In ambito condominiale, dunque, la giurisprudenza ritiene che la deliberazione approvata potrà essere considerata invalida soltanto qualora risulti dimostrata una sicura divergenza tra l'"interesse istituzionale del condominio" e specifiche ragioni personali di determinati singoli partecipanti, i quali non si siano astenuti ed abbiano, perciò, concorso con il loro voto a formare la maggioranza assembleare (cfr. Cass. n. 1853/2018).

L'invalidità della delibera, spiega la Cassazione, discende non solo dalla verifica del voto determinante dei condomini aventi un interesse in conflitto con quello del condominio (e che, perciò, abbiano abusato del diritto di voto in assemblea), ma altresì dalla dannosità, sia pure soltanto potenziale, della stessa deliberazione.

In particolare, ricorre un vizio della deliberazione approvata con il voto decisivo dei condomini "quando la stessa sia diretta al soddisfacimento di interessi extracondominiali, ovvero di esigenze lesive dell'interesse condominiale all'utilizzazione, al godimento ed alla gestione delle parti comuni dell'edificio".

In ogni modo, il sindacato del giudice sulle delibere condominiali dovrà pur sempre limitarsi al riscontro della legittimità di esse, e non potrà estendersi alla valutazione del merito, ovvero dell'opportunità, e al controllo del potere discrezionale che l'assemblea esercita quale organo sovrano della volontà dei partecipanti (cfr. Cass. n. 10199/2002).

● OPERAZIONI DA SVOLGERE
[1] Trascrivi dal testo sulle delibere condominiali tutto ciò che va da "In ambito condominiale, dunque, la" giù fino a "della stessa deliberazione.".
[2] Nel testo sulle delibere condominiali, quali aspetti delle parti comuni dell'edificio sono indicati come oggetto dell'interesse condominiale nella frase riportata fra virgolette? Elencali tutti.
[3] Scrivi il seguito del testo sulle delibere condominiali, riprendendo dopo la sua ultima frase.
Le righe riportate più avanti non servono.

● RIGHE ESTRATTE

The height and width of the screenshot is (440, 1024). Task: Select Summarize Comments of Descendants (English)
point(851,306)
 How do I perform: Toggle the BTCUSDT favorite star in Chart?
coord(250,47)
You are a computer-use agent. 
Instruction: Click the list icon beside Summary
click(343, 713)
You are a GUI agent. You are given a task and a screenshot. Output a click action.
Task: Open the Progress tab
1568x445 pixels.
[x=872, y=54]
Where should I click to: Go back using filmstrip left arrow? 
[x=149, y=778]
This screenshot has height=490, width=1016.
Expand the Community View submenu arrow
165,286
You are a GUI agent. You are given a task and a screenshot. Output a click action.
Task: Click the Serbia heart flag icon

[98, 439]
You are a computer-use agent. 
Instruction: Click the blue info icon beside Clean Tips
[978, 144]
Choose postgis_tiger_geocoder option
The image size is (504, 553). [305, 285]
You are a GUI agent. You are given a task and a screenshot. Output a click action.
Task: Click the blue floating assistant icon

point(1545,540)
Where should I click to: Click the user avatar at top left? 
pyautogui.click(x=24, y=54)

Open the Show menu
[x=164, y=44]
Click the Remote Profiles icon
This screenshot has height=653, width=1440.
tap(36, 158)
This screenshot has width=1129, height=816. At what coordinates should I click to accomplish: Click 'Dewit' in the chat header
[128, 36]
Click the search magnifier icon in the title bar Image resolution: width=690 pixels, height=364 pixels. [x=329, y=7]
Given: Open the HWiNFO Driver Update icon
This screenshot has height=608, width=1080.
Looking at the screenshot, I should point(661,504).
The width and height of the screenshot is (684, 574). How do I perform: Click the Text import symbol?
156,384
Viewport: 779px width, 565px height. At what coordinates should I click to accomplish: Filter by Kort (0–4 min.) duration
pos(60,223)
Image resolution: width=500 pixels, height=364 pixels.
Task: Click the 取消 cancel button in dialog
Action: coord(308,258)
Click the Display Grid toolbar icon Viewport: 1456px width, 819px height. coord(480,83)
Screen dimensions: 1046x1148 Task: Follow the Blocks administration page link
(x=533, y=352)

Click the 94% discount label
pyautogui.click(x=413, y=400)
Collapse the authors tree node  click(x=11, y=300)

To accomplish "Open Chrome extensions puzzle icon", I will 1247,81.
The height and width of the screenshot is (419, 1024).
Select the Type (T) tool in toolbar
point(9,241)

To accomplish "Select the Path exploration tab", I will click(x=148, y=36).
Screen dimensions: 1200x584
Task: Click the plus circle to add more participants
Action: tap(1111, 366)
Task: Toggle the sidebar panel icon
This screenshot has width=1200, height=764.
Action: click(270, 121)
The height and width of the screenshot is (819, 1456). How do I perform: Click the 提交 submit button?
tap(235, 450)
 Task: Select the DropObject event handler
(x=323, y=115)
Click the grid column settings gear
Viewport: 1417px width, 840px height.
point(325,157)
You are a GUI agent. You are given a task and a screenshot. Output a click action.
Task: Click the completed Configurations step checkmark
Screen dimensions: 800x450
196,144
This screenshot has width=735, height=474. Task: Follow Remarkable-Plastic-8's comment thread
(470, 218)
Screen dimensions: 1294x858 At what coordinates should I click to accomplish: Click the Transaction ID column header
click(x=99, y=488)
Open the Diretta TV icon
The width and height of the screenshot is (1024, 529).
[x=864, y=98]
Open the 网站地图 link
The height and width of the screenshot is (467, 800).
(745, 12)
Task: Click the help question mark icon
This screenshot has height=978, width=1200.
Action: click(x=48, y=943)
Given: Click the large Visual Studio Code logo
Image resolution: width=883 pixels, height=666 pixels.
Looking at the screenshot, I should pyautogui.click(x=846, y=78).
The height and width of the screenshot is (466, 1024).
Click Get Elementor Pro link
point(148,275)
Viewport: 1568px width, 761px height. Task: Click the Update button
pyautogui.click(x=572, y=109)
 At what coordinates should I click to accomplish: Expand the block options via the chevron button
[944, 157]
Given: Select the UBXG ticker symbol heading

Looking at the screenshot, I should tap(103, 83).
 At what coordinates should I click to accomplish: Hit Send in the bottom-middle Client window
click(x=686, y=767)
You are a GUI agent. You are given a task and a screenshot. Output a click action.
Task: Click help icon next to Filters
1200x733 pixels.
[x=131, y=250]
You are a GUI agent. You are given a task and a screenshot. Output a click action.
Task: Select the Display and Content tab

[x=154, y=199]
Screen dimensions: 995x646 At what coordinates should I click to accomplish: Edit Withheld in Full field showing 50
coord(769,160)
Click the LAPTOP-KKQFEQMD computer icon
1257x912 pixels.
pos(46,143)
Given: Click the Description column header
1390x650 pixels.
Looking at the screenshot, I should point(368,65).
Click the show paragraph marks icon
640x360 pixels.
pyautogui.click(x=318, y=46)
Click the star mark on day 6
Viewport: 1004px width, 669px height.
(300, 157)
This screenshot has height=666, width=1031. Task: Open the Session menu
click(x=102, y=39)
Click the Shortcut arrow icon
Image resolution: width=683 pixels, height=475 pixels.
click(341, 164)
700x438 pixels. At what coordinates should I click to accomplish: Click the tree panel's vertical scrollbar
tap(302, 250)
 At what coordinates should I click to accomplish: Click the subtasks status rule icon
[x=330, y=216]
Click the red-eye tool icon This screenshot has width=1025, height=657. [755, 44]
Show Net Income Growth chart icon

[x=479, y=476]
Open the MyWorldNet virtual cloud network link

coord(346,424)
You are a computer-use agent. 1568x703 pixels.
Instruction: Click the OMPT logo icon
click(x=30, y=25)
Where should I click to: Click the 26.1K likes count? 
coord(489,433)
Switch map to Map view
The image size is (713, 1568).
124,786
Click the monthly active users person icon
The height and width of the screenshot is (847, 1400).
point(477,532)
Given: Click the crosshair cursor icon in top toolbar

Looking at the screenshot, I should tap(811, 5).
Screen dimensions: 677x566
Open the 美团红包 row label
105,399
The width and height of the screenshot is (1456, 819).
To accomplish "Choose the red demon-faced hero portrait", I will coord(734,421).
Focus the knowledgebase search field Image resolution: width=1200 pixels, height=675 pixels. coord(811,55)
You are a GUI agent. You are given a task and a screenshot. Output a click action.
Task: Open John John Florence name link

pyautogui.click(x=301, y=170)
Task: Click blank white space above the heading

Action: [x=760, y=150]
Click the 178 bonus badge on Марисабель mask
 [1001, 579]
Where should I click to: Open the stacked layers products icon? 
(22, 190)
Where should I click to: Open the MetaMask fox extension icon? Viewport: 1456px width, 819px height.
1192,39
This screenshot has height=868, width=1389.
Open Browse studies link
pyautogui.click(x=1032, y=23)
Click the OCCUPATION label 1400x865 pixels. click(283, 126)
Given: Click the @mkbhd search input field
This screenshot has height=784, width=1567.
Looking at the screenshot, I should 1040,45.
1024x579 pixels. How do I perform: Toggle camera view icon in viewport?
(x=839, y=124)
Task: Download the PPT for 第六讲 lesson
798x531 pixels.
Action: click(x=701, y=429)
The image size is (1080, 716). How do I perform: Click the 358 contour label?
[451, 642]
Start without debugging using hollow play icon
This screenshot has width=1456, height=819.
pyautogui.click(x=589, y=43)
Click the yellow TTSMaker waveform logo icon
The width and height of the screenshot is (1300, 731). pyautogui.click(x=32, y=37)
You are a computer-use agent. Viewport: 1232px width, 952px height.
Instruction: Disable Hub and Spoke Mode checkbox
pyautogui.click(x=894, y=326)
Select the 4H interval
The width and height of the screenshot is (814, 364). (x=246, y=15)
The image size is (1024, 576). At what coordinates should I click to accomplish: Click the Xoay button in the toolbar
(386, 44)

● RISPOSTE IN ORDINE
[1]
In ambito condominiale, dunque, la giurisprudenza ritiene che la deliberazione approvata potrà essere considerata invalida soltanto qualora risulti dimostrata una sicura divergenza tra l'"interesse istituzionale del condominio" e specifiche ragioni personali di determinati singoli partecipanti, i quali non si siano astenuti ed abbiano, perciò, concorso con il loro voto a formare la maggioranza assembleare (cfr. Cass. n. 1853/2018).

L'invalidità della delibera, spiega la Cassazione, discende non solo dalla verifica del voto determinante dei condomini aventi un interesse in conflitto con quello del condominio (e che, perciò, abbiano abusato del diritto di voto in assemblea), ma altresì dalla dannosità, sia pure soltanto potenziale, della stessa deliberazione.

[2] Utilizzazione, godimento, gestione.

[3]
Secondo gli Ermellini, l'impugnazione ex art. 1137 c.c., grazie anche al rinvio all'art. 1109 c.c. consentito dall'art. 1139 c.c., potrà al più ampliarsi all'ipotesi in cui la delibera ecceda dai poteri dell'organo assembleare, in quanto non può essere consentito alla maggioranza del collegio, distolta dal perseguimento di interessi particolari, di ledere l'interesse collettivo.

Nel caso in esame, il Tribunale aveva escluso che, nell'approvare con la delibera 2013 il rifacimento del tetto comune, l'assemblea, supportata dal voto dei condomini considerati dal ricorrente in conflitto di interesse, avesse perseguito apprezzamenti obiettivamente rivolti alla realizzazione di interessi incompatibili con l'interesse collettivo alla buona gestione dell'amministrazione. Il ricorso viene dunque rigettato.